Write the next part of the forum thread about ICSI waiting times at RFC, starting with the post under the last header shown.

> _Text_
□ □ □ □ □ □ □

# ICSI @ RFC



## Hope28 (Nov 22, 2011)

Hi guys,  ive a private initial consultation next week.  im assuming that we will need ICSI so am keen to get on nhs waiting list asap  

just wondering what kind of timescale we are talking about when it comes to ICSI in RFC?  I spoke to a receptionist today who said it is 11mths private and 12mths NHS -- is this a normal amt of time to wait ?  Im not sure my patience will allow me to wait a year !!!! 

anyone any experience with Dublin clinic and any idea of costs involved for treatment there?

Finally.....am i right in thinking us ladies in NI only get one shot at treatment on the NHS?  

thanks for reading this guys....hope to hear from some of u soon! xxx


----------



## MissE (Feb 19, 2010)

Hi Linda, yes huni, unfortunately these timescales are right for ICSI at rfc. It is ridiculous having to wait that long. You are right in that we only get one go on the nhs.  
Sorry cant help with prices in dublin but hopefully someone else will be able to help you. Good luck with your tx where ever you decide to have it.     

Emma xx


----------



## yellowhope (Nov 18, 2010)

□ □ □ □ □ □ □

> _Data extract_
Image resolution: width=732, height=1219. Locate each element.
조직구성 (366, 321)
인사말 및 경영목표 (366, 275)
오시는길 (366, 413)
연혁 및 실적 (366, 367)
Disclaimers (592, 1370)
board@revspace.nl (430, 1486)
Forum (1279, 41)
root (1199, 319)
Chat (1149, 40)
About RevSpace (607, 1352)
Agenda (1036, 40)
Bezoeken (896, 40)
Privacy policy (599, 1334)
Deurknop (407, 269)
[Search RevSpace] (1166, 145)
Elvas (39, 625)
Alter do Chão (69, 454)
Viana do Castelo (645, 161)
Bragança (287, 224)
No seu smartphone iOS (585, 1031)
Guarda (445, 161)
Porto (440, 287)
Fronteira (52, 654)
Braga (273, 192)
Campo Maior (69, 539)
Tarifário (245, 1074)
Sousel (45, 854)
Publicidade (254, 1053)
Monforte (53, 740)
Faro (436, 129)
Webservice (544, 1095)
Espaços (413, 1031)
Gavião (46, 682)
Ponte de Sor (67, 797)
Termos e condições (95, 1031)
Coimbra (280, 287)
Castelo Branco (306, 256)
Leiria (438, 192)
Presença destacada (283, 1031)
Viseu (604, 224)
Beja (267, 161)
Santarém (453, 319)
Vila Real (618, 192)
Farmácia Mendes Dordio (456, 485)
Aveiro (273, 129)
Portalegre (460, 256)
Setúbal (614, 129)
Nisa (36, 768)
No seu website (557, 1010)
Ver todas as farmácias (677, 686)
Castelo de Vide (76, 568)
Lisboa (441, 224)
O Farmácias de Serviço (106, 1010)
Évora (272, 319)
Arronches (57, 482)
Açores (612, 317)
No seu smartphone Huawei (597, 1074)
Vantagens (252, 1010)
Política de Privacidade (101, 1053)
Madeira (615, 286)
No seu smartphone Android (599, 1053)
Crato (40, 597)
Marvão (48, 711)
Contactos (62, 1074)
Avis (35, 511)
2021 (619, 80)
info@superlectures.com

□ □ □ □ □ □ □

> _Reply to the task_
Hi Linda

YES we do only get one shot on the health service here  and yes the waiting lists are that long. I nearly got called a month sooner for my 3rd cycle as a lot of people had cancelled or suspended their cycle who were in front of us, thats about your only hope for it to go quicker. Unfortunately the waiting times the Drs tell you are never that accurate. We were told initially 1 yr HS and Private 8 months-we reached the top of both lists at exactly the same month. 

If I could turn back the clock I would have went elsewhere sooner, which was what we did before we had our HS go. Good Luck whatever you decide.


----------



## gillipepper (Jun 30, 2010)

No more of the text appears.